EU MDR – Preparing for Disruptive (yet Incomplete) Regulation

Minnie Baylor-Henry, J.D., YourEncore
Jon Lange, EY

The new EU Medical Device Regulation (MDR) represents one of the most disruptive changes to impact the global medical technology sector in recent times.

But with the regulations not finalized, three years to comply, and overall fatigue on the topic, what are the appropriate steps companies should take today to prepare?

In this session, Minnie Baylor-Henry and Jon Lange will briefly outline the current state of EU MDR, its likely impact to medtech company strategy and compliance requirements, and provide appropriate steps companies should take today to prepare.

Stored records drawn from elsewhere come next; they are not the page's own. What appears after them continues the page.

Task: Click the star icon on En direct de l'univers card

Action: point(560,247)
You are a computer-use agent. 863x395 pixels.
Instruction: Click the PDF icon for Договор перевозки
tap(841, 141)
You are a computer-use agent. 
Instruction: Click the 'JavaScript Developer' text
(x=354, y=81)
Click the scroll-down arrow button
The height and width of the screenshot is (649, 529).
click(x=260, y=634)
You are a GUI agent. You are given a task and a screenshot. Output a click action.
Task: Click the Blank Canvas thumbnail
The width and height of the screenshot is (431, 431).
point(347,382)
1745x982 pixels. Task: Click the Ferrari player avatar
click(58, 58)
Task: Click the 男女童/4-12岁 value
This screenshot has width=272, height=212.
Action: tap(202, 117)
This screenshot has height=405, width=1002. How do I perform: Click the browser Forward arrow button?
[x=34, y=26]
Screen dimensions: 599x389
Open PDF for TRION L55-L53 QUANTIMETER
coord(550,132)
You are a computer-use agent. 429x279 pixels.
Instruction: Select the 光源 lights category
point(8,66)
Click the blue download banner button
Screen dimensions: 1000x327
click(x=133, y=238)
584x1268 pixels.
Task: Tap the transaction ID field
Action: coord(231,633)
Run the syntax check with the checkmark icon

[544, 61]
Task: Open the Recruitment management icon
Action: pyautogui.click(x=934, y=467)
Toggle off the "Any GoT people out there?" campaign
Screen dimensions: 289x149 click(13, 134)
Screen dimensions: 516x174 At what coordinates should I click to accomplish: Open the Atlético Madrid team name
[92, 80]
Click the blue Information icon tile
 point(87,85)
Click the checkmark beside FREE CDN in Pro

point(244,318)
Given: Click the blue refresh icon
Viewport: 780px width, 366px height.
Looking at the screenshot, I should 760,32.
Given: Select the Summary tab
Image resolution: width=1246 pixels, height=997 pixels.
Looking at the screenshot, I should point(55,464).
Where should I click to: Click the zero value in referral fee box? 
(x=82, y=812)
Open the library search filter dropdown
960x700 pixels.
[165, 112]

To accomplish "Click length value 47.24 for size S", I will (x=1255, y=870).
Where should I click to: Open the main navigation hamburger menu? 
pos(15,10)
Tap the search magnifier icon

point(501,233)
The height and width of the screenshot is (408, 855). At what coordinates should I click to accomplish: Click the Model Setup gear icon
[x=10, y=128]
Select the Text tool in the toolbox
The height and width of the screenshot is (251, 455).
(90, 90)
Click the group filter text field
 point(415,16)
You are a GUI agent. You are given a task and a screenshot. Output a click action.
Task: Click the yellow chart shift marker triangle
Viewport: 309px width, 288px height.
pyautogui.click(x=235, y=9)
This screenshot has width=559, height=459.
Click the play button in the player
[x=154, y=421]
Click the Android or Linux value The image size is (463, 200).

About Minnie Baylor-Henry, J.D.: Minnie Baylor-Henry, J.D. is a Strategic Advisor to YourEncore and the Medical Devices Practice Lead. Prior to assuming her current role in 2015, she was the Worldwide Vice-President for Regulatory Affairs for Johnson & Johnson’s (J&J) Medical Devices & Diagnostics business.

About Jon Lange: Jon Lange is a Principal in the Advisory Services practice of EY and its EU MDR lead.  He has spent 25+ years leading strategic growth initiatives and business transformation change programs for large and mid-tier life science companies.